Их потребовали крестьяне, пришедшие в ужас от перспективы оказаться в осаде без
божественного утешения. Уилл прекрасно понимал их чувства, но Риверте сперва и
слышать ничего не хотел. Наконец, под нажимом Гальяны, он дал разрешение – страшно
ругаясь и запретив «этим поганым святошам» совать нос за пределы людской.

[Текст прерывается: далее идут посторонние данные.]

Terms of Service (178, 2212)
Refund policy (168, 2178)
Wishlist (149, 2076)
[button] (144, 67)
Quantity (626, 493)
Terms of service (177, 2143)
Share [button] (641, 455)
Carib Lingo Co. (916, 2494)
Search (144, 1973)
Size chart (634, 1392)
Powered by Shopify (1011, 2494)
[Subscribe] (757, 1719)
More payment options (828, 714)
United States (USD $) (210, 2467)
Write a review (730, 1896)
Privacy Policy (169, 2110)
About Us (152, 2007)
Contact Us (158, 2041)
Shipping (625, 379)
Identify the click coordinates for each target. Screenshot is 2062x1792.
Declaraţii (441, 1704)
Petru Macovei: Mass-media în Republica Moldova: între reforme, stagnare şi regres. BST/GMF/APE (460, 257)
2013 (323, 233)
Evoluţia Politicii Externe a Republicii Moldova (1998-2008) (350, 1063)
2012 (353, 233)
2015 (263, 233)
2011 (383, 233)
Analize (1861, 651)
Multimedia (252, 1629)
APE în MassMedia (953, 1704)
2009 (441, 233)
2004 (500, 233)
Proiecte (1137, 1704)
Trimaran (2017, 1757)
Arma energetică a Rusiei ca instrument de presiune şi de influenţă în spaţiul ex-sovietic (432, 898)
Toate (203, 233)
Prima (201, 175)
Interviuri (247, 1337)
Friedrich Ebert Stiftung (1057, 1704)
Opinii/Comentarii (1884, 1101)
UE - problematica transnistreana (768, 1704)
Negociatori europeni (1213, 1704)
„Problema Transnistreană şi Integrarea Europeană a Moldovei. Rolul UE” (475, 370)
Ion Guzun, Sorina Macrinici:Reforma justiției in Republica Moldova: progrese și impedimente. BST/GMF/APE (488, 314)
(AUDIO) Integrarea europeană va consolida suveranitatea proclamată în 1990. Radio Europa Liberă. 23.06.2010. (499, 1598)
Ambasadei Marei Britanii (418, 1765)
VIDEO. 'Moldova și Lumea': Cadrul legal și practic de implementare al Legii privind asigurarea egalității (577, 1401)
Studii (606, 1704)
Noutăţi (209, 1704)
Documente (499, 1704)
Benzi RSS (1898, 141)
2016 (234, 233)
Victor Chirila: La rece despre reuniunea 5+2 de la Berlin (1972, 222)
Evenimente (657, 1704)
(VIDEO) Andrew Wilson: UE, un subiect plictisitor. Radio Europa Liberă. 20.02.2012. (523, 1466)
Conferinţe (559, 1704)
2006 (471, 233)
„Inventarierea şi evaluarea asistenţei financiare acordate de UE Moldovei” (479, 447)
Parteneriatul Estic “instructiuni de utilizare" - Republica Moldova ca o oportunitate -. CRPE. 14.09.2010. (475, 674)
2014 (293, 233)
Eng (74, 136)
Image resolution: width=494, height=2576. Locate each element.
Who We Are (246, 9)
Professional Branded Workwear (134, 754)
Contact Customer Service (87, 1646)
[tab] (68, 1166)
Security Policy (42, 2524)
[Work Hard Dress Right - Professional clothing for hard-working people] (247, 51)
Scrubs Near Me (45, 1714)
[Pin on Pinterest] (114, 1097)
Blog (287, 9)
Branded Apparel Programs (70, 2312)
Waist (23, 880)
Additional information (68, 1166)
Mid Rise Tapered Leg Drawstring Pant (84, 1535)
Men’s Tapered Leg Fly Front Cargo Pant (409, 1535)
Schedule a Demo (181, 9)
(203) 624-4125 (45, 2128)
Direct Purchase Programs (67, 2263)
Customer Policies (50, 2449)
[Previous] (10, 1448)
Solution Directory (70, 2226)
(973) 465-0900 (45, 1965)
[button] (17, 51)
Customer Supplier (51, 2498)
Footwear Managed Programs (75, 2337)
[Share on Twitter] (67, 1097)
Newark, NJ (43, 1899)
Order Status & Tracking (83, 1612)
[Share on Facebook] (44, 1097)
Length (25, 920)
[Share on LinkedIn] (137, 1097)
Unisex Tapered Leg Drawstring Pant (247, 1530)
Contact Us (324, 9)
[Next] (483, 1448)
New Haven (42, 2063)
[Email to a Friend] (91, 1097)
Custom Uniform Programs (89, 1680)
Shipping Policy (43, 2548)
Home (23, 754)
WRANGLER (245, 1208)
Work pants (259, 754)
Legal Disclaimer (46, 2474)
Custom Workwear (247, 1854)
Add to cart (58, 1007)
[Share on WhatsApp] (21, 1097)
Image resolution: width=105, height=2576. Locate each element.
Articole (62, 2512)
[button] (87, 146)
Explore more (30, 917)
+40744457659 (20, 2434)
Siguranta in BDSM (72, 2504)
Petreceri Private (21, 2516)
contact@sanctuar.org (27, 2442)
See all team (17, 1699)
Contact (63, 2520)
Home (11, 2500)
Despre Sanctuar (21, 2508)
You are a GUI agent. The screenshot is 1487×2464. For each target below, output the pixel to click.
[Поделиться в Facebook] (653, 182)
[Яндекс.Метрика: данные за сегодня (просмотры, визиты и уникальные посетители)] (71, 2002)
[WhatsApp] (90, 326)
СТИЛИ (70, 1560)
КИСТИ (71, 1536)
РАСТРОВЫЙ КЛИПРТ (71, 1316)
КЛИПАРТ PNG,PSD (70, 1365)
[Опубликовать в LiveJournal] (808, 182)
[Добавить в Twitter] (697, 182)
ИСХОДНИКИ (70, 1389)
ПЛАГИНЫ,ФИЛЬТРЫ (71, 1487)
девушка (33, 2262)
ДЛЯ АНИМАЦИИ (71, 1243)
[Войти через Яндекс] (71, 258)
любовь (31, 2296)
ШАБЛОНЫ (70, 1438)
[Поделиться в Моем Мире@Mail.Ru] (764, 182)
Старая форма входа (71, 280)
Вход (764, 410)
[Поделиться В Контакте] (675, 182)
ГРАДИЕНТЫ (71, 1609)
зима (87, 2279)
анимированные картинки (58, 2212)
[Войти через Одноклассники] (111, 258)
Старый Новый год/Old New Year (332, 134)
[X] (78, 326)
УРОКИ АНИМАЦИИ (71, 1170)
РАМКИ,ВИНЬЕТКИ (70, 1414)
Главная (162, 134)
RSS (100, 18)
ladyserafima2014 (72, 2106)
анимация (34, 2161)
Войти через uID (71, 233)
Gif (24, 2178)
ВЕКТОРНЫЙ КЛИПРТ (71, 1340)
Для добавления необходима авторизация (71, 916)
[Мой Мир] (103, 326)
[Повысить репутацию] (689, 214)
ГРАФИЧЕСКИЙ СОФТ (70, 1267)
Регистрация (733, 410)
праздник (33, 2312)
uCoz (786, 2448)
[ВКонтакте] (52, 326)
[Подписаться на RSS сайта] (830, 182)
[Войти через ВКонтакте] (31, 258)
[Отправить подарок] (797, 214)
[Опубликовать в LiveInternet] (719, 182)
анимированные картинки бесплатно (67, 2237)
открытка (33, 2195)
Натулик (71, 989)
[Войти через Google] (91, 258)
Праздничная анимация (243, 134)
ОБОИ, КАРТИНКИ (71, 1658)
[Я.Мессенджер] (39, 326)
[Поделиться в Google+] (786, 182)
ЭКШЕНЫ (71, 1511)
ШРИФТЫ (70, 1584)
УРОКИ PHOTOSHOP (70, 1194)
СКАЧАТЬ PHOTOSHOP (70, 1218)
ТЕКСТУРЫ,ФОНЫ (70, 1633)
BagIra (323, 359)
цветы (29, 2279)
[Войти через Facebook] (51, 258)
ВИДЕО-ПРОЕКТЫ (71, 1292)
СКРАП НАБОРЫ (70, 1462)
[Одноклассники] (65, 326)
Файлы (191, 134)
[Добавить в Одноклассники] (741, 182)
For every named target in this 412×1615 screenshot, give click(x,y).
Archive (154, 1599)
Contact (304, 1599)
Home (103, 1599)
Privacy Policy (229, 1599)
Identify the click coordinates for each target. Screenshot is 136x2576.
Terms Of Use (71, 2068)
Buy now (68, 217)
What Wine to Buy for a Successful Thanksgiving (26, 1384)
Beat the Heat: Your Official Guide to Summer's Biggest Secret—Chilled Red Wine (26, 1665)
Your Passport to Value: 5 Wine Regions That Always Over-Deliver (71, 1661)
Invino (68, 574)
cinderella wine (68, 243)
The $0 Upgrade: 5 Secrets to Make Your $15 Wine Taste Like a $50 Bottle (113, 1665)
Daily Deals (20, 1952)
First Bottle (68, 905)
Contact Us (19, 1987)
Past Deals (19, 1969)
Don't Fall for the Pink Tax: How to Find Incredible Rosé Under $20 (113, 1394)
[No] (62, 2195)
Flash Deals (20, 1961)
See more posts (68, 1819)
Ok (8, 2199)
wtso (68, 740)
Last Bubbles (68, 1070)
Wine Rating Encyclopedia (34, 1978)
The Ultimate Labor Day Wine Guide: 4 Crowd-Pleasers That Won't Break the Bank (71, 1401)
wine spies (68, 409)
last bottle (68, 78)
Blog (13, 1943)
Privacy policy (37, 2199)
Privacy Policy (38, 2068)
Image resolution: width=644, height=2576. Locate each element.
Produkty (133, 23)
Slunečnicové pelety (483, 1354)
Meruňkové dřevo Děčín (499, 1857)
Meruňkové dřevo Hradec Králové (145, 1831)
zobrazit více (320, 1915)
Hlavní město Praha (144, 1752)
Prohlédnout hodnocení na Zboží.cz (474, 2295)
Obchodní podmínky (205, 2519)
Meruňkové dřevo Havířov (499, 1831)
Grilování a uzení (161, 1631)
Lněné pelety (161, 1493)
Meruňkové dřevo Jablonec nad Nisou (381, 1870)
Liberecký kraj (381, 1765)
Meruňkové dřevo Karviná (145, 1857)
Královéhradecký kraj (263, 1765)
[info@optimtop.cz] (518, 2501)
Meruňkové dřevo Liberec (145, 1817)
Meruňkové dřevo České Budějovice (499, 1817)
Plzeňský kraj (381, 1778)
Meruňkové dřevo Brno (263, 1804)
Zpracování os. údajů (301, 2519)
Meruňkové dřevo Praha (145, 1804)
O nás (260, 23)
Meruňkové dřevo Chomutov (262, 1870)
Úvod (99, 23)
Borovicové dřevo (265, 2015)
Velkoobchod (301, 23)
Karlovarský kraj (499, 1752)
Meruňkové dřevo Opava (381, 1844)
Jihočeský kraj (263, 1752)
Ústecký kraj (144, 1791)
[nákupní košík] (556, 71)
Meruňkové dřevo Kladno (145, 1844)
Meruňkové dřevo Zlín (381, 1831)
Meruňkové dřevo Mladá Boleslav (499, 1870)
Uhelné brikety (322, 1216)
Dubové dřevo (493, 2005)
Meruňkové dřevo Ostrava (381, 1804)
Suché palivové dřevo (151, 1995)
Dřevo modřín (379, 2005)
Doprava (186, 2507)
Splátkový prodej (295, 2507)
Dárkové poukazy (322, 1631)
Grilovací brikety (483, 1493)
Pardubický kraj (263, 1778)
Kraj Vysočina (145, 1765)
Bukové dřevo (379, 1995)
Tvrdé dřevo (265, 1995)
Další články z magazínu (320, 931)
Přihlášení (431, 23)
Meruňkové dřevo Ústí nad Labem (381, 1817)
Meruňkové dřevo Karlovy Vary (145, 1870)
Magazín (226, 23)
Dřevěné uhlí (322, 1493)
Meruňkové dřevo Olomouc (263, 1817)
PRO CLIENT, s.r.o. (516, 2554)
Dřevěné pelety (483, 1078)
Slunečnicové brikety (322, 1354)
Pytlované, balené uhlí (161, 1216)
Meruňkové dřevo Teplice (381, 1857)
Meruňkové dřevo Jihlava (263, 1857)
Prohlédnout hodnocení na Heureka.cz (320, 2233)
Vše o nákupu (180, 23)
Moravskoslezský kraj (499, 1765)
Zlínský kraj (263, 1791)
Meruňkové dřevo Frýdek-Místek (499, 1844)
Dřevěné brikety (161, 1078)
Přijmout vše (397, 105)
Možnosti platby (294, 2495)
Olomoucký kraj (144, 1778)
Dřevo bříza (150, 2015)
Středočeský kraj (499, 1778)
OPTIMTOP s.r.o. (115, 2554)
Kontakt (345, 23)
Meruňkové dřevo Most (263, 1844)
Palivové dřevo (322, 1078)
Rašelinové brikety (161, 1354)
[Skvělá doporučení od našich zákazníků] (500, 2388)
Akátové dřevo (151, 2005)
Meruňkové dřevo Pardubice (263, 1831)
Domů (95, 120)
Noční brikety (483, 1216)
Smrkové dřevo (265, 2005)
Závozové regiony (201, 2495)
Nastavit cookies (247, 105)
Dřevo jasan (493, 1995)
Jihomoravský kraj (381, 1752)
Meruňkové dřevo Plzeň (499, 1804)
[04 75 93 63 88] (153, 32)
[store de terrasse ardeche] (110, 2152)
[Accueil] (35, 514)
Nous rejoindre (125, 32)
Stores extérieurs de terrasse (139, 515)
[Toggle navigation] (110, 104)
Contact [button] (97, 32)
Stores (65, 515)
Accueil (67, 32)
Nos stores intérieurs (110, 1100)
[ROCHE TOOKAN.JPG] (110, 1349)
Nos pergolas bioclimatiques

Чудовищное святотатство – и всё же для Риверте, на дух не выносившего святость, это
был небывало широкий жест.
Уилл оставался от всего этого в стороне. Через пажа Риверте передал ему приказ
оставаться у себя и сидеть на месте, пока не поступит иное распоряжение. Уилл выполнял
этот приказ весьма охотно. Пажи тоже носились в те дни как неугомонные, с совершенно
осоловелыми взглядами, и попадаться им на пути, когда они мчались через весь замок к
Гальяне с приказом от Риверте или к Риверте с ответом от Гальяны, было чревато
увечьями. Освальдо среди них не было – он покинул замок. Лишь только стало известно о
грядущей осаде, Риверте предложил оставить Даккар всем, кто боится за свою жизнь – и
кое-кто воспользовался этим предложением. К сожалению, на Уилла оно не
распространялось. Однако Освальдо, как было известно, уехал не поэтому – он хотел
остаться, но Риверте фактически выгнал его, сказав, что больше не нуждается в его
услугах. Говорили, что, собирая свои вещи, среди которых не было неизменной гитары,
юный певец был смертельно бледен и похож на лунатика. Бедняга… неужели он вправду
влюблён в Риверте, как тот утверждал? Не может быть – просто господин граф излишне
самоуверен. Ни один человек, если только он не совсем обезумел, не может испытывать к
нему приязни…
Так думал Уилл, глядя на то, как граф Риверте спасает своих людей. Если говорить
начистоту, Уилл не был уверен, что Роберт или даже отец проявили бы в подобной
ситуации столько рвения и самоотверженности. Нет, они бы, конечно, тоже не сбежали,
даже если бы их король, по примеру короля Рикардо, сделал им столь малодушное
предложение… Скорее, они бы призвали в Тэйнхайл ополчение из сильных молодых
мужчин, оставив крестьян защищать свои дома и жизни собственными силами. В конце
концов, ведь это всего лишь крестьяне.
«Почему он всё это делает?» – спрашивал Уилл непонятно кого, глядя на творящееся во
дворе замка светопреставление, слушая, как кричат дозорные на стенах, лают собаки и
где-то вопит ребёнок, которого шлёпает мать. Почему?.. Это был вопрос того же разряда,
что и вопрос «зачем?», заданный Уиллом на поле под Большим дубом. Коварный вопрос,
как сказал тогда Риверте. Вменяемого и хоть отчасти похожего на правду ответа на него
Уилл как тогда, так и теперь не мог получить…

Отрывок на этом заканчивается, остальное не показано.